Cases like these motivate pundits to write opinion pieces condemning the revolving door and shadow lobbyists by pointing out what is often referred to as the “Daschle Loophole” in the LDA.   They can elude the law’s registration requirement by simply interpreting the strict statutory definition of “lobbyist” as not applying to them.  That is, so long as they are not spending 20% of their time—think one full day in a normal work week—on behalf of any single client for an entire quarter, then they do not need to register or report their lobbying activities.  Think about that: do you ever spend one full day per week for three months straight working on any one project at work?  As law professor William V. Luneberg, Jr. notes, “You can do a hell of a lot of lobbying for somebody when you’re only doing 19 percent of your time for the client.”

So the LDA loophole is not new.  In fact, OpenSecrets.org has shown that under-the-radar lobbyists are on the rise.  But stealth lobbying and the revolving door tend to get the media’s attention only with high profile cases like Gingrich and Weiner.  When it does, the reporting tends to beg two key questions: how common is it for lobbyists to have gone through the revolving door? And just how many unregistered lobbyists are there in the “influence industry?”  My co-author Herschel (Trey) Thomas and I have some relevant (hopefully not too relevant) research on this here and here.
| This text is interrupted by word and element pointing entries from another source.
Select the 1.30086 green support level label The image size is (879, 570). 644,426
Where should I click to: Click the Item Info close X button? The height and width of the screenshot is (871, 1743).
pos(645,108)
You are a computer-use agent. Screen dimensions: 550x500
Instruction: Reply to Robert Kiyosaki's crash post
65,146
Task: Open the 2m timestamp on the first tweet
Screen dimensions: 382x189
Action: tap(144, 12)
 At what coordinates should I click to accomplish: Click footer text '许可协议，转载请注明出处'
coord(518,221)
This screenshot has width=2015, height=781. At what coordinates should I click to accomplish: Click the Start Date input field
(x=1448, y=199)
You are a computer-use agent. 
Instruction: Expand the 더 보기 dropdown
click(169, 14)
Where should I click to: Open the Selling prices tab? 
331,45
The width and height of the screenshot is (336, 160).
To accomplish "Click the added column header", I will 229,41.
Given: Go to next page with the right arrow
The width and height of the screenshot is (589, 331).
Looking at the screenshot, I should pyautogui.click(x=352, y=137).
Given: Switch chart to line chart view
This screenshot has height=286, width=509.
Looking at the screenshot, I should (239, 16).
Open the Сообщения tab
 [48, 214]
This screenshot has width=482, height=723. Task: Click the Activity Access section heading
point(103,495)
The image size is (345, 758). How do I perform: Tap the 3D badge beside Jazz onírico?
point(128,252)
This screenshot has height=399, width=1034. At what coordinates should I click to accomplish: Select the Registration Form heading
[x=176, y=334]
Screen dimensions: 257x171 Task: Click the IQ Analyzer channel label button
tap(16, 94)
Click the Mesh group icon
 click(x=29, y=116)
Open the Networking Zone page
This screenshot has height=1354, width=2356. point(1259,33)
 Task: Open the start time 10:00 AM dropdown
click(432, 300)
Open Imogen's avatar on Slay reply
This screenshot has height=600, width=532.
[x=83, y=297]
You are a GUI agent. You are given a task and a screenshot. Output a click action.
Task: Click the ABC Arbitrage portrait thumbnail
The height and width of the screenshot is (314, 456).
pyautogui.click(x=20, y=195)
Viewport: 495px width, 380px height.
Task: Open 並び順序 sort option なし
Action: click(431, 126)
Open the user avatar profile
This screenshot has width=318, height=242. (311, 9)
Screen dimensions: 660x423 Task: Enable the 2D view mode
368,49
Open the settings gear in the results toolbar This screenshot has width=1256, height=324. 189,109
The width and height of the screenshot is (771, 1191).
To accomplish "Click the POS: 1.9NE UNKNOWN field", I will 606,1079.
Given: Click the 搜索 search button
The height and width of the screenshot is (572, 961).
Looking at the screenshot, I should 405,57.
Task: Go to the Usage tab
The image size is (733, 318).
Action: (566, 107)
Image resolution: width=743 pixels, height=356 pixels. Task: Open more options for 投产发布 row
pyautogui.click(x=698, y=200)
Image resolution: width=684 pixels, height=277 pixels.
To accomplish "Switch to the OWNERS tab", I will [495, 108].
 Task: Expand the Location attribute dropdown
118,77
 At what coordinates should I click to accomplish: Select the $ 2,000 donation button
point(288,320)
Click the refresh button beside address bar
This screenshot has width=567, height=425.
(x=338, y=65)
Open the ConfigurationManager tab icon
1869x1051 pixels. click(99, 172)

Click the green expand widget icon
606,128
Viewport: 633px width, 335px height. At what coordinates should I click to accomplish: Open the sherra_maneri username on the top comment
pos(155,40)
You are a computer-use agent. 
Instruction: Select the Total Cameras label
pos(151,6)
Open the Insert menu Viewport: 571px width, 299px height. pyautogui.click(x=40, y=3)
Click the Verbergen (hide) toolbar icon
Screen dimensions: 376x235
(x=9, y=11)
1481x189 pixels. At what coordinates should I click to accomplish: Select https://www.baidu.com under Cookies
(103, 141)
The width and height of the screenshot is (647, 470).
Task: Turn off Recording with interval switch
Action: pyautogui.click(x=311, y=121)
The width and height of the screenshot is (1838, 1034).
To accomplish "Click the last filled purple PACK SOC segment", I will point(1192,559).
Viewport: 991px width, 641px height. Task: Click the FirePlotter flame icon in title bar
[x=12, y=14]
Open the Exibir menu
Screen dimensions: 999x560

Based on our sample of about 1,600 registered lobbyists, we find that 52% had once worked in the federal government, mostly in Congress.  These revolving door lobbyists tend to have a more diverse clientele and to work on a much wider range of issues than others, suggesting that they are more likely selling “access” to former employers in government than they are using highly specialized policy expertise (which would instead lead them to attract clients from one or a few economic sectors, and to work on a single policy area).  Only about 1% of them are former members of Congress (though, it’s likely that one in two former lawmakers become lobbyists after leaving office).

Our second study is based on a random sample of “policy advocates” drawn from Lobbyists.info, the leading commercial directory of government affairs professionals.  This sample includes both registered and unregistered (shadow) lobbyists.  We find that shadow lobbyists actually outnumbered registered lobbyists in 2012.  That is, there are now more stealth lobbyists—roughly 13,000 by our conservative estimate—than there are those who register under the LDA.  Registered or not, still only about 1% served in Congress.  So, though Gingrich, Daschle, and Weiner tend to be the most notable examples of what’s wrong with lobbying transparency, they are far from alone.

Why does any of this matter?  Obviously the LDA falls far short of the open government and transparency ideal.  That’s Congress’s fault, not the lobbyists.  The overwhelming majority of lobbyists are not Jack Abramoff (gated).  They are honest and ethical, and they play a key role in representing people’s interests before government.

But that is not to say that they represent interests equally before government.  Baumgartner and colleagues show that having “covered official” lobbyists on your side is the only factor, other than having high-ranking officials inside government, that predicts “policy success” in a lobbying campaign.  Blanes i Vidal and colleagues (gated) find that revolving door lobbyists earn significantly more money than others.  And  Bertrand and colleagues show that revolving door lobbyists substitute the issues they work on when their former congressional employer switches committee assignments.  It’s not likely that any of these things would occur if revolving door lobbyists were valuable solely for their substantive policy expertise.

So, the revolving door appears to distort political representation and policy responsiveness.  But social scientists have yet to fully explain why.  One thing is for sure: the more lobbyists go into the shadows, the less likely it is that we’ll ever be able to.